# DATA PROVIDED
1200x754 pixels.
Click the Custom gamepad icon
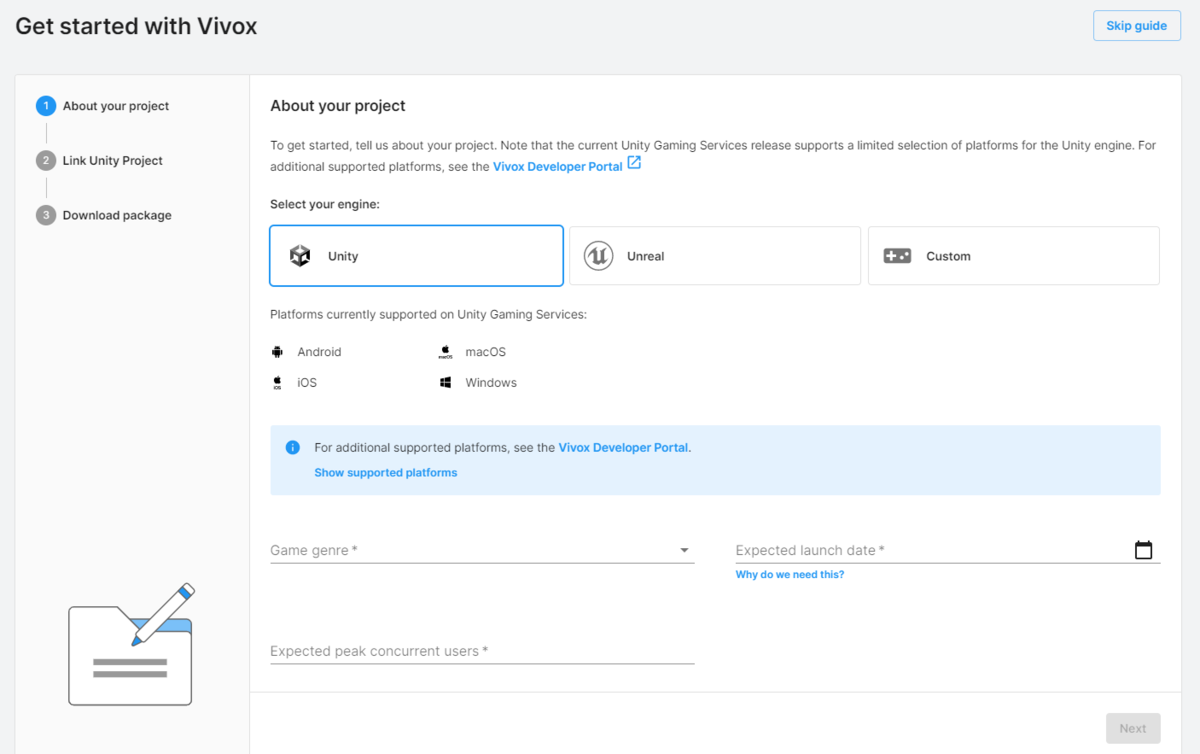pos(897,256)
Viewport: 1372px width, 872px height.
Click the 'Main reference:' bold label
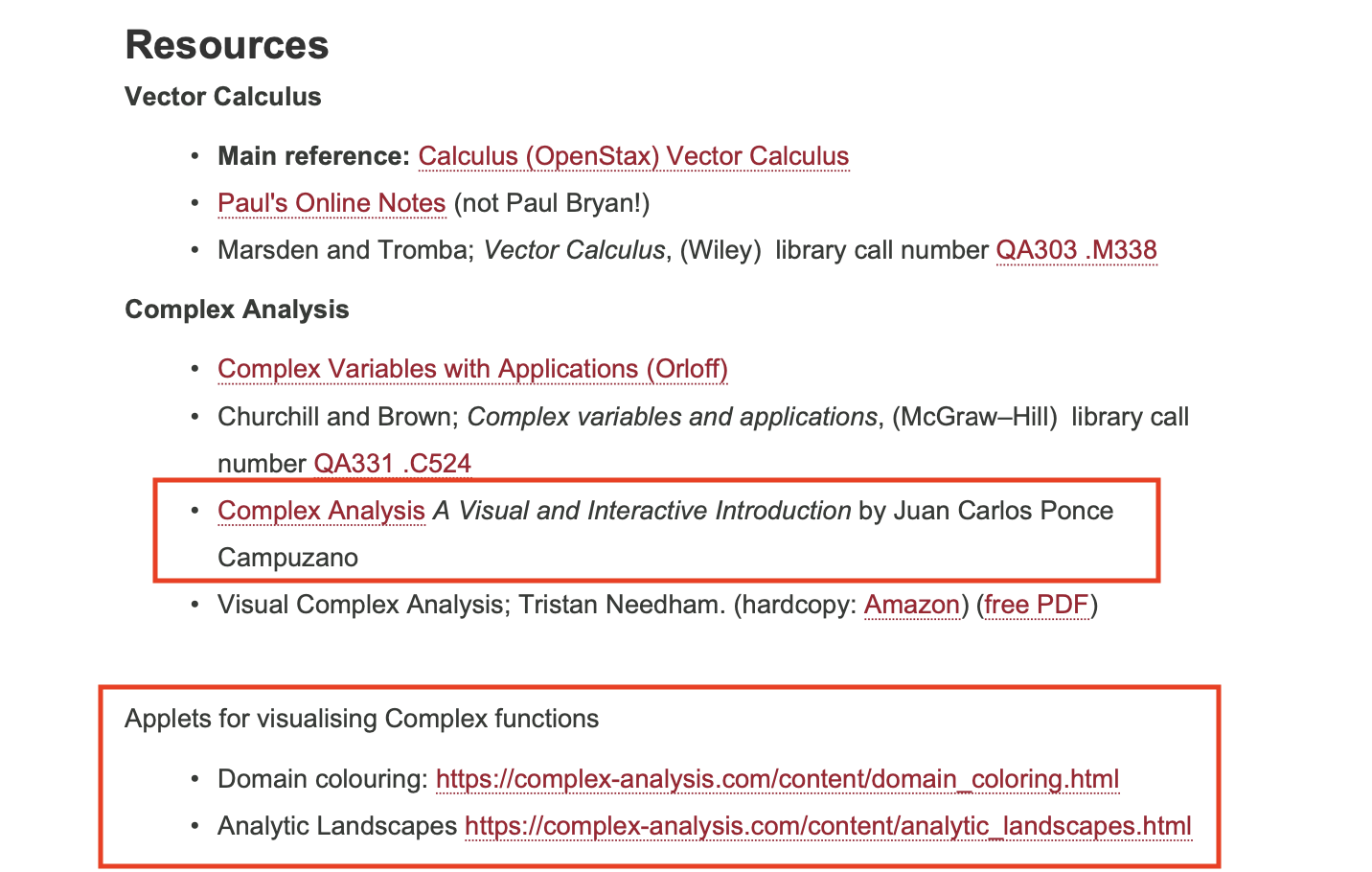[313, 156]
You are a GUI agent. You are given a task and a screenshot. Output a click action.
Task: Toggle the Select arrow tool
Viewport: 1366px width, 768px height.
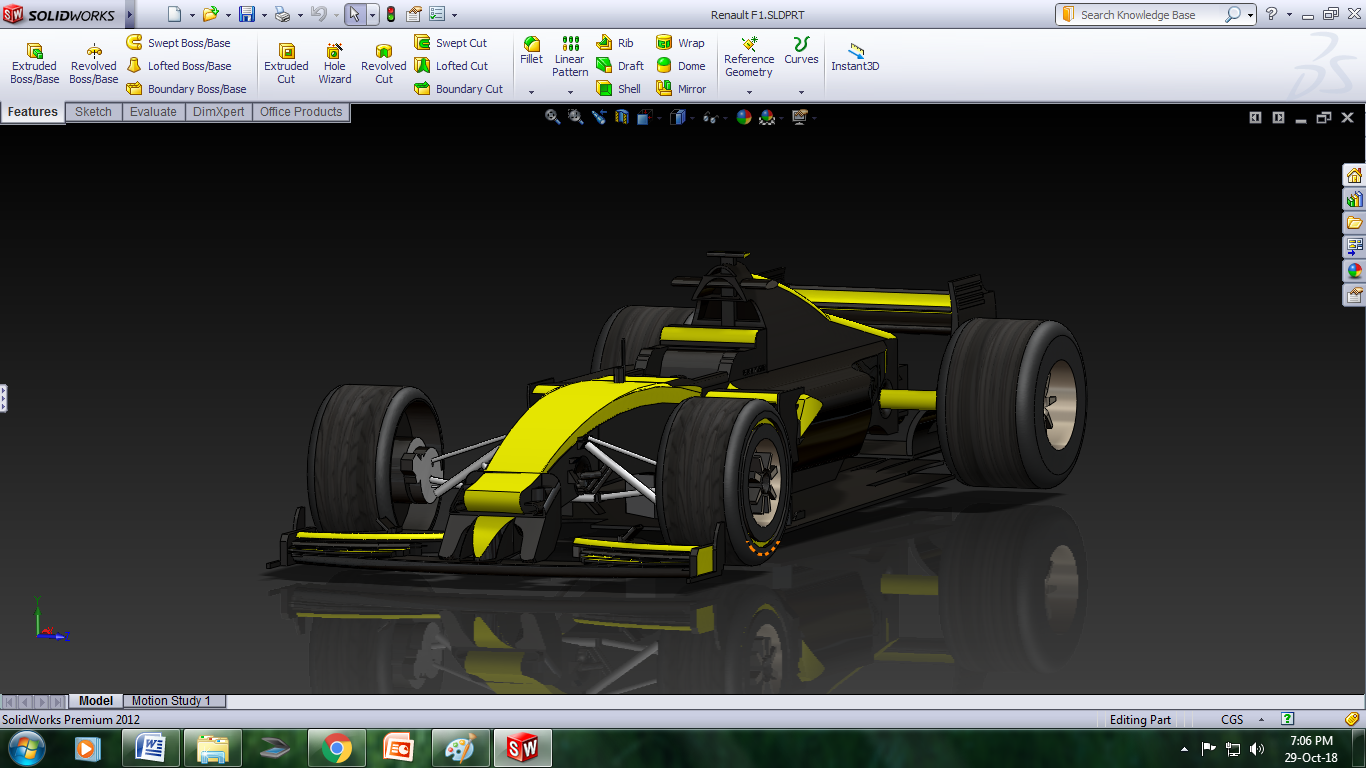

# GOAL OF THE EXERCISE
All lines in the entries above that hold the word "height" need to be copied.

# EXERCISE RESPONSE
Viewport: 1372px width, 872px height.
Viewport: 1366px width, 768px height.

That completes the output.